In prior blog posts challenges beyond the 3V’s and understanding data, I discussed some issues which hindered the efficiency of data analysts besides drastically raising the bar on their motivation to begin working with new data. Here, I want to drill into a few more experiences around use and management of data.
Which upstream data semantics changed?
Most engineers who maintained production data pipelines would have had to deal with debugging unexpected changes in data. Once a problem is noticed, it is often exasperating to actually diagnose the root cause. Is it because of some change in my team’s code producing the data, or is it due to changes in any of the upstream datasets? Sometimes, analyzing a sample of the result would yield some insight. Some other times, it can take longer ordeals.
Like many googlers, I owned and maintained production pipelines for data used by my team, and dependent teams. One day, a key metric that we closely monitored almost doubled. That started an intense fire drill, which lasted weeks. We analyzed all potential causes, such as our own code changes, and potentially relevant ads system changes which could have disturbed the distribution of our type of ads. At the end of the drill, we finally found out there was a semantic change in an upstream dataset that caused our metric to deviate. So, why did we not investigate changes in that dataset first and why did we do it so late?
- First, we were not a direct consumer of the upstream data which changed. We were not on the high-traffic mailing lists where semantics of change were communicated.
- Second, we knew that our colleagues in the adwords team relied on the same dataset. Our hypothesis was that if the change affected us then they should also affect similar metrics in other Ads teams. It turned out that our colleagues in the AdWords were directly communicated ahead of time to be prepared for the upcoming change, and our small team was left in the dark. Whew!
Imagine if such a semantic change didn’t cause a huge deviation in one shot but just a few points each day. We probably would not have even noticed the semantic change and continued operating normally. Similar issues often impact analysts and data scientists even if they are just consuming data and not producing it.
If only there were automated and targeted ways to communicate such changes to all downstream consumers of data, just in time when they are investigating. Alternatively, if there were a way to easily trace all relevant upstream data changes. Both of these mechanisms would, I think, help a lot of data consumers, in Google and elsewhere, debug a broad class of data issues more efficiently.

Data below –
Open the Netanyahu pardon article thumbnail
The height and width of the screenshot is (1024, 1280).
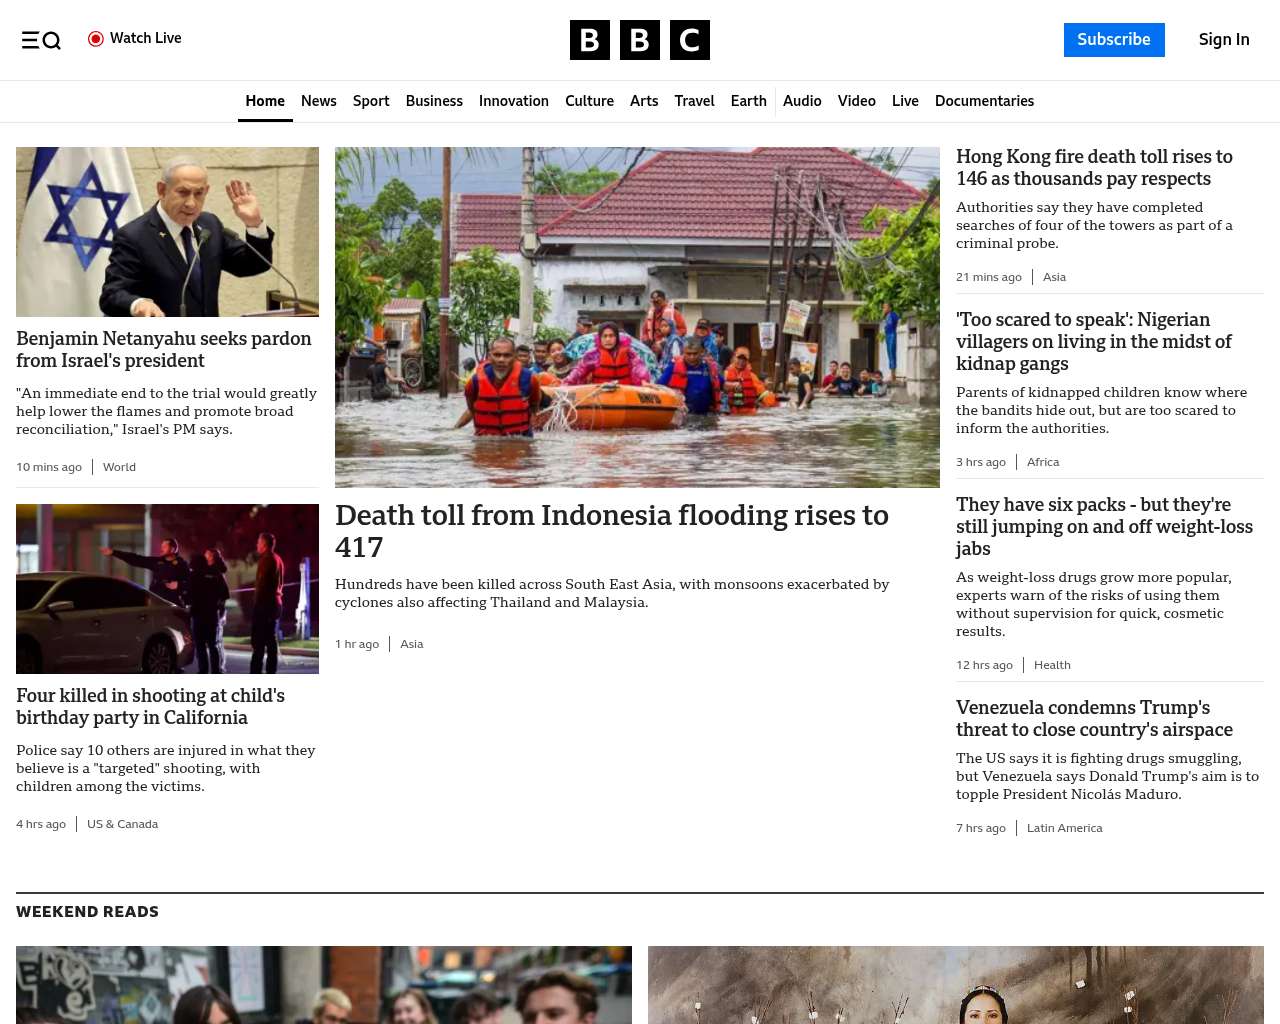pyautogui.click(x=167, y=232)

Exercise 1 –
List every sentence in the blog post on upstream data changes that ends with a question mark.
Exercise 2 –
Resume the blog post on upstream data changes, picking up right after its last sentence.

Response box 1 –
- Which upstream data semantics changed?
- Is it because of some change in my team’s code producing the data, or is it due to changes in any of the upstream datasets?
- So, why did we not investigate changes in that dataset first and why did we do it so late?

Response box 2 –
How do I set Data Retention Policies?
Most data and IT engineers who maintain databases or data pipelines which produce data periodically, always have a question of how much data do I retain? There is obviously an important trade-off in most cases. Retaining more data will potentially be useful to enable consumers analyze and sometimes debug subtle bugs in data pipelines. On the other hand, we pay in terms of storage and maintenance.
It would obviously be better to make an informed choice on the period of data retention. I have seen at many places, including Google, the time period of data retention is often determined by a) just the resource cost, or b) ad-hoc choices. It would be useful to understand how analysts are using the data to make a more informed decision. Is most analysis focused on the last 10 months of data? If so, we could decide to make this retention be around 10 months. Today, where can we find such usage information? I couldn’t find such information within any data environments that I worked until now.
In summary, there are many issues beyond the 3V’s (Volume, Velocity, Variety) that significantly hinder analysts. With the above posts, I tried to illustrate these issues based on my experiences as a data analyst, and a data engineer. Besides delaying analysts significantly, these issues can really deter analysts from trying to even get started on answering important questions because they know working with new data will involve a steep learning curve. I think the most important benefit the reduction of friction to find, understand, and use data has is that of encouraging analysts to take on using all of the data their company owns.